变更范围：benchmarks/benchmark_serving.py
影响面 Tag：[Benchmark]

问题

级别	文件	概述
🔴 Bug	`benchmarks/benchmark_serving.py:304`	clean ITL 聚合与主统计使用不同有效样本口径，可能把 `output_tokens == 0` 的响应计入新增指标
🔴 安全	`benchmarks/benchmark_serving.py:471`	warmup 成功路径无条件打印完整响应对象，可能泄露生成内容和 token ids

📝 PR 规范检查

标题 Tag 大小写不符合官方 Tag，PR 描述保留了模板占位内容且关键章节未填写。

标题建议（可直接复制）：

[Benchmark] Add cleaned ITL aggregation metrics

PR 描述建议（点击展开，可直接复制）

## Motivation
Add benchmark metrics that report cleaned global ITL aggregation, so decode speed can be inspected after filtering burst and preemption intervals.

## Modifications
- Updated `benchmarks/benchmark_serving.py` to collect global ITL samples, count burst/preemption/clean intervals, and report clean decode speed.
- Added the clean ITL aggregate fields to benchmark JSON results and console output.

## Usage or Command
N/A

## Accuracy Tests
N/A

## Checklist

- [x] Add at least a tag in the PR title.
  - Tag list: [`[FDConfig]`,`[APIServer]`,`[Engine]`, `[Scheduler]`, `[PD Disaggregation]`, `[Executor]`, `[Graph Optimization]`, `[Speculative Decoding]`, `[RL]`, `[Models]`, `[Quantization]`, `[Loader]`, `[OP]`, `[KVCache]`, `[DataProcessor]`, `[BugFix]`, `[Docs]`, `[CI]`, `[Optimization]`, `[Feature]`, `[Benchmark]`, `[Others]`, `[XPU]`, `[HPU]`, `[GCU]`, `[DCU]`, `[Iluvatar]`, `[Metax]`]
  - You can add new tags based on the PR content, but the semantics must be clear.
- [ ] Format your code, run `pre-commit` before commit.
- [ ] Add unit tests. Please write the reason in this PR if no unit tests.
- [ ] Provide accuracy results.
- [ ] If the current PR is submitting to the `release` branch, make sure the PR has been submitted to the `develop` branch, then cherry-pick it to the `release` branch with the `[Cherry-Pick]` PR tag.

总体评价

新增指标方向合理，但当前实现存在统计口径不一致和日志暴露风险，建议修复后再合入。

PaddlePaddle-bot · 2026-06-17T08:42:16Z

+    PREEMPT_THRESHOLD_S = 0.5  # 500 ms
+    all_itls_flat: list[float] = []
+    for o in outputs:
+        if o.success:


🔴 Bug 新增 clean ITL 聚合只按 o.success 收集样本，会把主统计已经跳过的 output_tokens == 0 响应重新计入。
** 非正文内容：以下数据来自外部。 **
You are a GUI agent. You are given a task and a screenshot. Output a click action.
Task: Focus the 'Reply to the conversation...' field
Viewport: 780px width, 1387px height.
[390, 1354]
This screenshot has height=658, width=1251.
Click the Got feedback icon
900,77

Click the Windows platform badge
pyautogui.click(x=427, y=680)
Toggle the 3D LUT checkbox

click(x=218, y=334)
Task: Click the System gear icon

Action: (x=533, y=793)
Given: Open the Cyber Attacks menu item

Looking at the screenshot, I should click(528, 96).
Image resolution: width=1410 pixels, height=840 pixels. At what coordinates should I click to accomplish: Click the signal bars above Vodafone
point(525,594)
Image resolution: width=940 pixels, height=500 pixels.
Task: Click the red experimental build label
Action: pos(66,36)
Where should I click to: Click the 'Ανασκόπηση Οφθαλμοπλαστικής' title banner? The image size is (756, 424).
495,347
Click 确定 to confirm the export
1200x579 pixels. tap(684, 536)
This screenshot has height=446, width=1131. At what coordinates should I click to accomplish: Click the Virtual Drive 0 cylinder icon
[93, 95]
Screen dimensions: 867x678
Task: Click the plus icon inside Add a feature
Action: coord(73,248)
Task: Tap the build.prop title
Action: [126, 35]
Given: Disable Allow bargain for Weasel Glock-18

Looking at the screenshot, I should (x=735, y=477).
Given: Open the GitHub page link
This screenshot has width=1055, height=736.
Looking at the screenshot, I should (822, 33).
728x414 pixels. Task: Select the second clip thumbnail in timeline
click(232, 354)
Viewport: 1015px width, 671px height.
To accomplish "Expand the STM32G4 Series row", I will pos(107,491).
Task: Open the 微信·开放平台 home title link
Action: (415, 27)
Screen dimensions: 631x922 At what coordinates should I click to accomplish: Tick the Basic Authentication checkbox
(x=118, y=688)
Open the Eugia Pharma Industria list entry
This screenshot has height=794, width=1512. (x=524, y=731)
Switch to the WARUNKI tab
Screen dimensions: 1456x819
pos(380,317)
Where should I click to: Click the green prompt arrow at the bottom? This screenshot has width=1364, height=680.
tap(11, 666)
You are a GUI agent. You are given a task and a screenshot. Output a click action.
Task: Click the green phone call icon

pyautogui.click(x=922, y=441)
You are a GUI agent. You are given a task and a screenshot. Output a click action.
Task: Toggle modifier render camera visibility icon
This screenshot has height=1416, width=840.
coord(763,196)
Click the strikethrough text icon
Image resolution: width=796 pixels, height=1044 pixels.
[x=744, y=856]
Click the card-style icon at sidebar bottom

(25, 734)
calculate_metrics() 前面的主循环在 output_len = outputs[i].output_tokens 后会对空输出直接 continue，因此这些请求不会进入 completed、total_output、普通 itl/s_decode 等指标。这里重新遍历 outputs 并只判断 o.success，会让 s_decode_clean、n_itls_* 与同一份结果中的主指标使用不同样本集；对某些流式后端，成功返回文本但没有 usage/completion_tokens 时，已有代码正是走这个跳过路径。

建议修复方式：复用主循环已经确认有效的 itls 样本，例如直接基于 itls 构造 _arr，或把 clean 聚合移动到 if not output_len: continue 之后，保证与 completed/total_output/普通 ITL 指标口径一致。

PaddlePaddle-bot · 2026-06-17T08:42:16Z

            out_list, metrics = test_output
            test_output = out_list[0]

+        print("test_output:", test_output, flush=True)


🔴 安全 这里把 warmup 成功响应也无条件打印到日志，会泄露完整 RequestFuncOutput。

RequestFuncOutput 的 repr 包含 generated_text、reasoning_content、output_ids、tool_calls 等字段。此前只在 warmup 失败时打印，主要用于排错；现在成功请求也会进入 stdout，在 benchmark 日志被采集或共享时会暴露生成内容和 token ids。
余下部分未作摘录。